Dihydroartemisinin Shows Promising Effects in the Treatment of Experimental Autoimmune Encephalomyelitis and Maintains Inflammatory Homeostasis by Targeting AXL in Microglia

Abstract Background: During EAE progression, the endogenous mechanisms mediating nervous autoimmune inflammation balance, as represented by AXL, were proved to be pathologically disturbed, immune balance and axon repair. Therapeutically, by activating AXL signaling, the inflammatory rebalance from promotion to resolution has attracted increasing attention and showed advantages in autoimmune disease treatment. Previous studies implied that DHA had potential effects in treating autoimmune diseases. However, the detailed mechanisms in inflammation regulation, especially in CNS, remain unclear.Methods: C57BL/6 mice were immunized with MOG35-55 and treated daily with DHA. Then clinical scores, pathology, and ethology features of EAE were assessed through histological staining (H&E, LFB staining), TEM and gait analysis.

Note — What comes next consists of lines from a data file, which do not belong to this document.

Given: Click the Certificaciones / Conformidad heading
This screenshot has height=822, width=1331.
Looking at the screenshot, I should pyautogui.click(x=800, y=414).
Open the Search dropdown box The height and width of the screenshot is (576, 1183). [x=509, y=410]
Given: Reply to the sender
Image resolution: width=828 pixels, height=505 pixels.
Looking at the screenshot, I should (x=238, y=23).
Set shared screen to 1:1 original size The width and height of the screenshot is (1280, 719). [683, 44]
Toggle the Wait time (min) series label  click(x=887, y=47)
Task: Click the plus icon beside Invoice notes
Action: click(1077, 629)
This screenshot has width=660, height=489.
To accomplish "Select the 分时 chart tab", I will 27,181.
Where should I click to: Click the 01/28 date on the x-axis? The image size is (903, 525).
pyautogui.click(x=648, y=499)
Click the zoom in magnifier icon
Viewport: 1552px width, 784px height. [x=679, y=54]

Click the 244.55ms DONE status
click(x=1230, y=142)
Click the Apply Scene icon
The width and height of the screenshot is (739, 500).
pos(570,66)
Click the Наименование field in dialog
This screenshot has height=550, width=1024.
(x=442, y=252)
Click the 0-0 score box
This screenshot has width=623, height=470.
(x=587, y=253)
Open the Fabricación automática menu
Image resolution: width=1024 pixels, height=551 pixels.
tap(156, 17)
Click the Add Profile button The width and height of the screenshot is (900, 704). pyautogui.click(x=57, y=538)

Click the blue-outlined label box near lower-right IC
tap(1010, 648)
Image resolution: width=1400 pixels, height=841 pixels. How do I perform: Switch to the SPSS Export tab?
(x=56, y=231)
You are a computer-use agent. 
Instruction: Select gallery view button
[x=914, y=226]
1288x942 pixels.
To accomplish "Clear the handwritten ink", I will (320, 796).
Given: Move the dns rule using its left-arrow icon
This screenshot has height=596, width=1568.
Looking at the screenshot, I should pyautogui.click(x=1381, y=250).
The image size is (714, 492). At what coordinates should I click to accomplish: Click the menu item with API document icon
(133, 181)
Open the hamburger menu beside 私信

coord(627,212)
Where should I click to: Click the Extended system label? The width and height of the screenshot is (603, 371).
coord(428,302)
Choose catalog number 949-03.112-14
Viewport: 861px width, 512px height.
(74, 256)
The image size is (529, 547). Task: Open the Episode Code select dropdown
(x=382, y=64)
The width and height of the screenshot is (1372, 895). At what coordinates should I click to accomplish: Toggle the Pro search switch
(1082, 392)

Moreover, DHA-responsive cells and genes were screened by 10x Genomics. The immunological responses to DHA were measured by flow cytometry and fluorescence microscope in BV2 cells. The concentrations and bio-activities of chemokines were respectively evaluated through ELISA and trans-well assay. Results: After DHA treatment, the clinical scores and body weight were significantly improved. Histologically, mice showed slighter spinal cord lesion, less inflammatory cuffs. By using gait analysis, DHA obviously improved physical coordination. 10x Genomics demonstrated that DHA selectively upregulated AXL expression in microglia. Immunologically, by enhancing AXL signaling, the phagocytic and chemotactic potential of microglia and the Treg differentiation followed by upregulating PDL1 were significantly influenced by DHA. Conversely, specific blocking of AXL by SGI7079 was sufficient to reverse above-mentioned functions. Molecularly, DHA specifically rebalanced the overactivated inflammation through STAT1:SOCS3: AXL: IFNAR pathway. Conclusions: The present study highlighted the central role of AXL signaling in DHA mediated inflammatory transition.